San Diego is like no other place in the world, especially if you’re in the restaurant business. So says Steve Smith, the Vice President of Operations for Eat.Drink.Sleep. (EDS), the hospitality design company responsible for local landmarks like Belmont Park (Mission Beach), the TOWER23 Hotel (Pacific Beach), and the Lakehouse Hotel and Resort in San Marcos.

In addition, Smith and his wife, Jill Lux-Smith, helped launch the popular escape-room trend in San Diego with House of Hints in Kearny Mesa; other locations are planned for San Marcos, Center City and Eastlake.

Smith, 50, believes that growing up as the son of a Navy commander-turned-high-school-principal gave him a leg up on understanding how to succeed in the region.

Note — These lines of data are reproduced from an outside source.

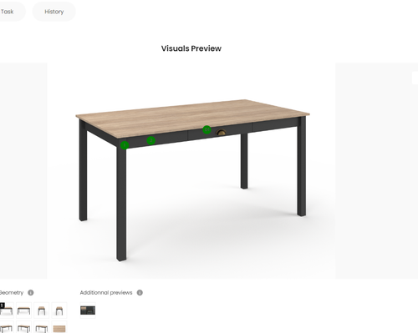Select the third thumbnail in second Geometry row
This screenshot has width=418, height=333.
(42, 328)
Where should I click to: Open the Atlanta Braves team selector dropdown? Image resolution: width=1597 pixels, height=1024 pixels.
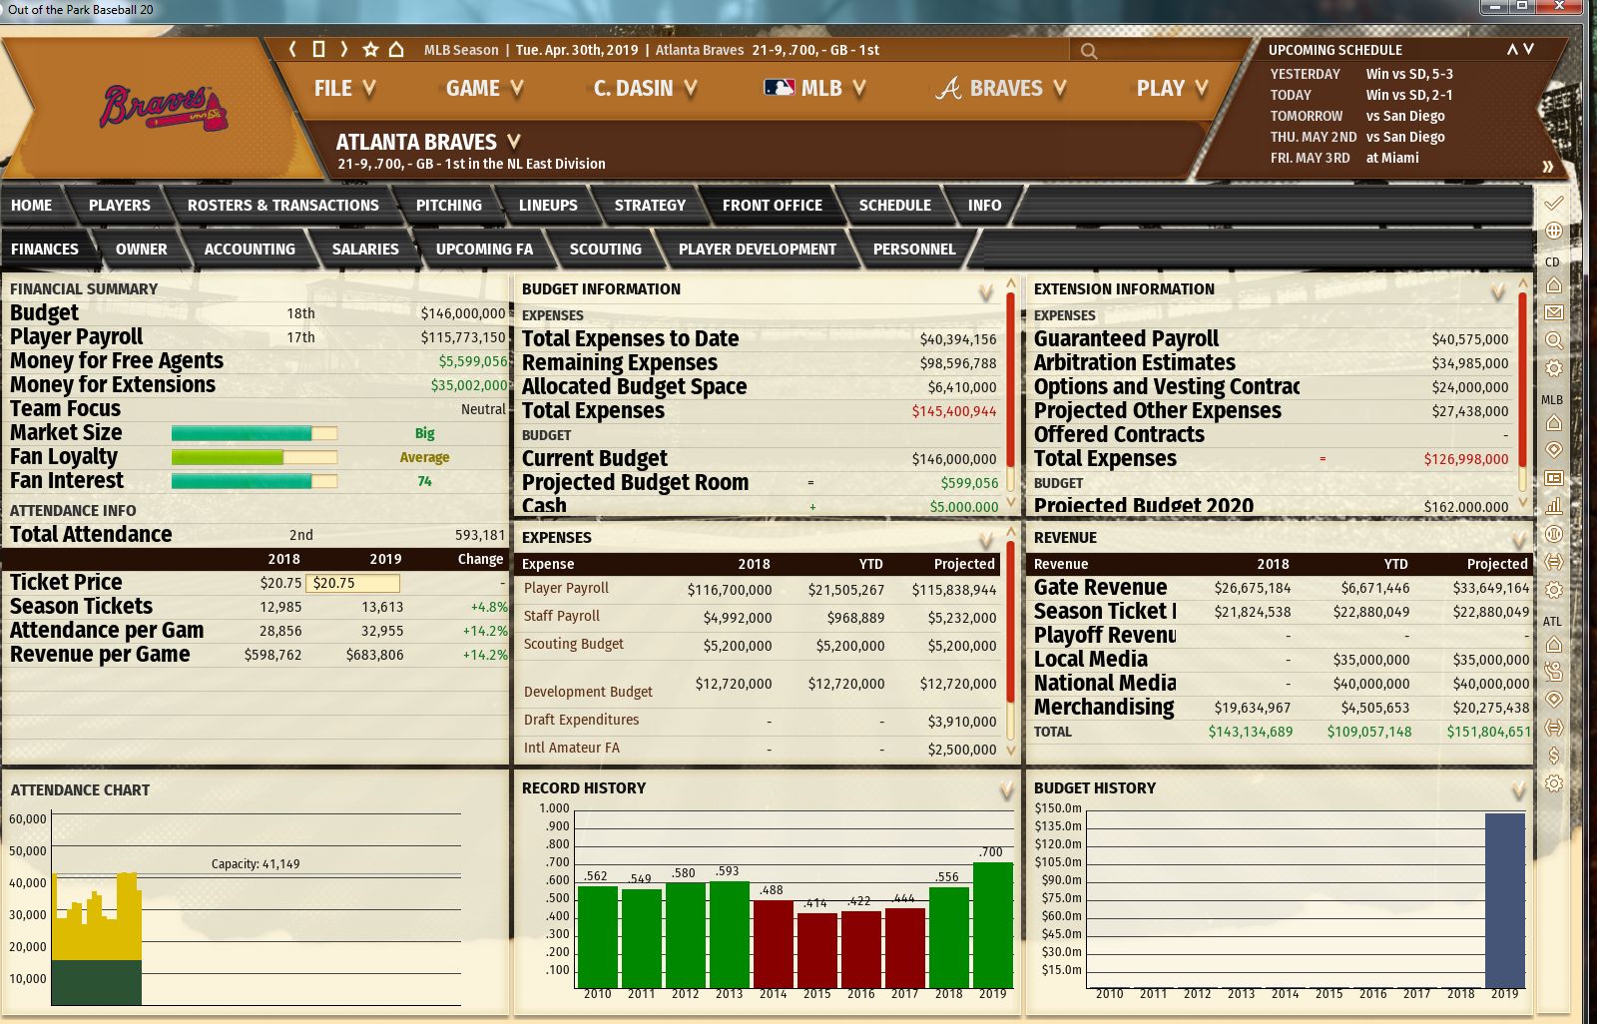(x=513, y=142)
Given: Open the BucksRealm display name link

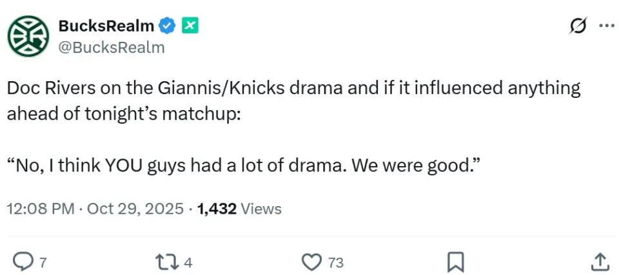Looking at the screenshot, I should pyautogui.click(x=106, y=26).
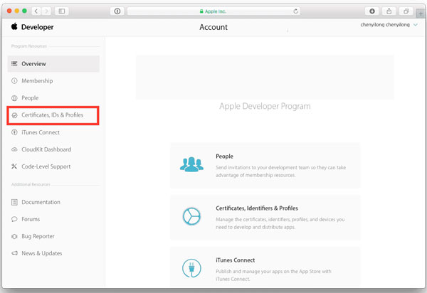This screenshot has height=293, width=427.
Task: Go back with Safari's back arrow
Action: tap(36, 11)
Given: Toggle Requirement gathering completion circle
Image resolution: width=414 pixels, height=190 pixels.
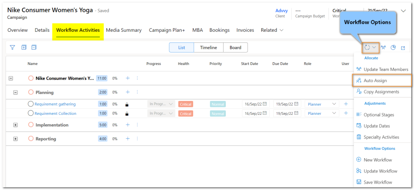Looking at the screenshot, I should 31,104.
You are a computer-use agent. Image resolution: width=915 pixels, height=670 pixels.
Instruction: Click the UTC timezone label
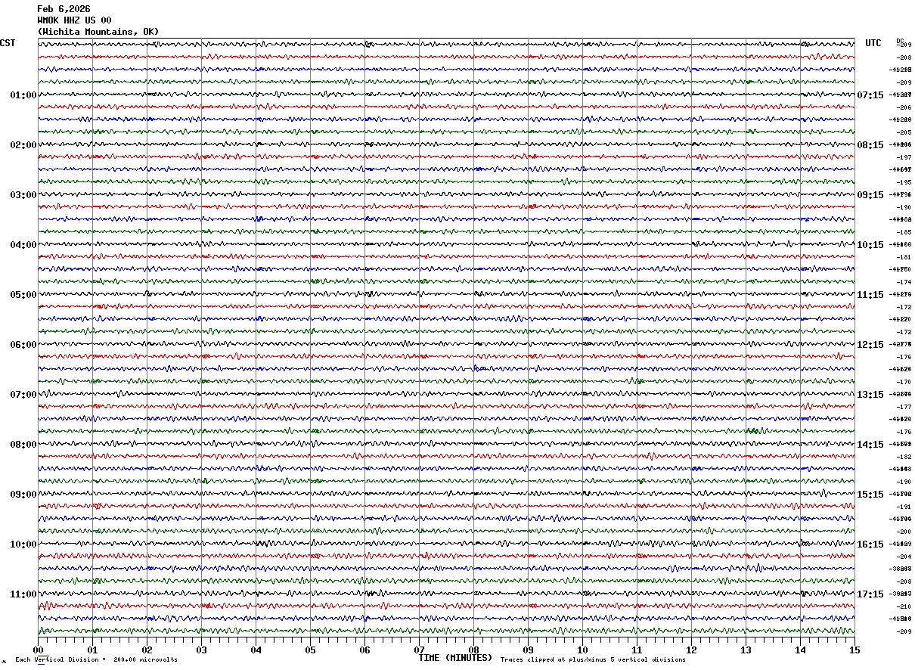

“San Diego is different than other cities,” says Smith, who was part of the first graduating class of University City High School near La Jolla. “The way it’s laid out—the valleys and the mesas—means people have an allegiance to a locale that is their turf. So when you open a restaurant here, you have to be practical about how far you can draw from, and what product you offer to bring in.”

That insight helped Smith and EDS return Belmont Park to its glory days as a major destination after decades of neglect.

“We wanted to make an area where adults can walk along the boardwalk and not feel like one of the old people in the room,” Smith says. “They can feel, ‘There’s a place for me.’”

EDS did that with two Mission Beach oceanfront restaurants: Draft, a bar with one of the region’s most extensive beer lists; and Cannonball, a Pacific Rim-influenced dining spot with unobstructed views of the water. Previous tenants tended to be bars and restaurants catering to young singles and emphasized wild nights and cool drinks. With high-quality meal options, Draft and Cannonball attract more of a diverse demographic.

“By improving the food and beverage options in Mission Beach, we’ve made the area not just for people 21 to 30 but for people 21 to 65,” Smith says.

In addition, EDS helped to improve midway attractions like the arcade and built a new miniature golf course and new bathrooms.

“A lot of it is behind-the-scenes and not glamorous, but it’s important to the whole experience,” Smith says.

There is a personal reason why Smith has worked so hard to return Belmont Park to a level of success it has lacked since the 1970s: his 82-year-old mother lives in the area, and he wanted to ensure she felt comfortable in the neighborhood she calls home.

He is happy with the results thus far. “Crime in the area has gone down by 85 percent, and that affects home values and a feeling of safety,” he says proudly. “The business opportunity is there, but there’s something we can do for the community and that’s the part that feels good. We think we can do something great for the city for years to come.”